- Exercise prompt: Present every line of the records below as a numbered list, omitting all blank lines.

- Records provided:
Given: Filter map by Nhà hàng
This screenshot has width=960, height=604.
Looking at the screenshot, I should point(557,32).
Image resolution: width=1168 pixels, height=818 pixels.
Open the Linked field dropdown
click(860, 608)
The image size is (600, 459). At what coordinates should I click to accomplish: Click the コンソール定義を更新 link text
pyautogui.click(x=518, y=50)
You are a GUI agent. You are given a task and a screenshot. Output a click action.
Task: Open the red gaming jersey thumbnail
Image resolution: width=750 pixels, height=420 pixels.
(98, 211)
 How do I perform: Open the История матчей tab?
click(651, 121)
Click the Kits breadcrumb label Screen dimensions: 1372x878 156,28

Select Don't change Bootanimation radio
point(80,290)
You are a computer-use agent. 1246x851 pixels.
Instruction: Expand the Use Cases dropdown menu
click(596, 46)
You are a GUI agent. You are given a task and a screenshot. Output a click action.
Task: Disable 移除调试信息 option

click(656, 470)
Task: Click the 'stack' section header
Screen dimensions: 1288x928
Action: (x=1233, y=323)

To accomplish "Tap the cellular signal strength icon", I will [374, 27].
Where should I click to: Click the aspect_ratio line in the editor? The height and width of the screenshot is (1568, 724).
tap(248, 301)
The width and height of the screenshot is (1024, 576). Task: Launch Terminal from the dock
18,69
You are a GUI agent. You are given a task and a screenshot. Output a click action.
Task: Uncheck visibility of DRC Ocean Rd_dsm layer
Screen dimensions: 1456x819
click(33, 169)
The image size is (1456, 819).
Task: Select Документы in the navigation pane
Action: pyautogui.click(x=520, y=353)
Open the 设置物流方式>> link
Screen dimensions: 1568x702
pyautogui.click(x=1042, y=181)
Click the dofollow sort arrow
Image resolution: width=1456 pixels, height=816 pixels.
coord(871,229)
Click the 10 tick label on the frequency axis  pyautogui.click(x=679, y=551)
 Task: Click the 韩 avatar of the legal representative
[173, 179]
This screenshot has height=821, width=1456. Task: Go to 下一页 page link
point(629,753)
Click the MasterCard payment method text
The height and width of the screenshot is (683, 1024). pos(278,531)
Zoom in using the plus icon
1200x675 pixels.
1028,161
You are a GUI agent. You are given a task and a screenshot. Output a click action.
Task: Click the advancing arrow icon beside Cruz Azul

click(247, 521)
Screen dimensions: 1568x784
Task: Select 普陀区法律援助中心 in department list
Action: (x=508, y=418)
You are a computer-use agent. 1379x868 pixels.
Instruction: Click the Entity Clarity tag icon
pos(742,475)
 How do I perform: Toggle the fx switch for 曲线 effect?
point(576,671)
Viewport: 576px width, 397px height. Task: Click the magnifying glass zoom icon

- Completed task:
1. Given: Filter map by Nhà hàng
2. This screenshot has width=960, height=604.
3. Looking at the screenshot, I should point(557,32).
4. Image resolution: width=1168 pixels, height=818 pixels.
5. Open the Linked field dropdown
6. click(860, 608)
7. The image size is (600, 459). At what coordinates should I click to accomplish: Click the コンソール定義を更新 link text
8. pyautogui.click(x=518, y=50)
9. You are a GUI agent. You are given a task and a screenshot. Output a click action.
10. Task: Open the red gaming jersey thumbnail
11. Image resolution: width=750 pixels, height=420 pixels.
12. (98, 211)
13.  How do I perform: Open the История матчей tab?
14. click(651, 121)
15. Click the Kits breadcrumb label Screen dimensions: 1372x878 156,28
16. Select Don't change Bootanimation radio
17. point(80,290)
18. You are a computer-use agent. 1246x851 pixels.
19. Instruction: Expand the Use Cases dropdown menu
20. click(596, 46)
21. You are a GUI agent. You are given a task and a screenshot. Output a click action.
22. Task: Disable 移除调试信息 option
23. click(656, 470)
24. Task: Click the 'stack' section header
25. Screen dimensions: 1288x928
26. Action: (x=1233, y=323)
27. To accomplish "Tap the cellular signal strength icon", I will [374, 27].
28. Where should I click to: Click the aspect_ratio line in the editor? The height and width of the screenshot is (1568, 724).
29. tap(248, 301)
30. The width and height of the screenshot is (1024, 576). Task: Launch Terminal from the dock
31. 18,69
32. You are a GUI agent. You are given a task and a screenshot. Output a click action.
33. Task: Uncheck visibility of DRC Ocean Rd_dsm layer
34. Screen dimensions: 1456x819
35. click(33, 169)
36. The image size is (1456, 819).
37. Task: Select Документы in the navigation pane
38. Action: pyautogui.click(x=520, y=353)
39. Open the 设置物流方式>> link
40. Screen dimensions: 1568x702
41. pyautogui.click(x=1042, y=181)
42. Click the dofollow sort arrow
43. Image resolution: width=1456 pixels, height=816 pixels.
44. coord(871,229)
45. Click the 10 tick label on the frequency axis  pyautogui.click(x=679, y=551)
46.  Task: Click the 韩 avatar of the legal representative
47. [173, 179]
48. This screenshot has height=821, width=1456. Task: Go to 下一页 page link
49. point(629,753)
50. Click the MasterCard payment method text
51. The height and width of the screenshot is (683, 1024). pos(278,531)
52. Zoom in using the plus icon
53. 1200x675 pixels.
54. 1028,161
55. You are a GUI agent. You are given a task and a screenshot. Output a click action.
56. Task: Click the advancing arrow icon beside Cruz Azul
57. click(247, 521)
58. Screen dimensions: 1568x784
59. Task: Select 普陀区法律援助中心 in department list
60. Action: (x=508, y=418)
61. You are a computer-use agent. 1379x868 pixels.
62. Instruction: Click the Entity Clarity tag icon
63. pos(742,475)
64.  How do I perform: Toggle the fx switch for 曲线 effect?
65. point(576,671)
66. Viewport: 576px width, 397px height. Task: Click the magnifying glass zoom icon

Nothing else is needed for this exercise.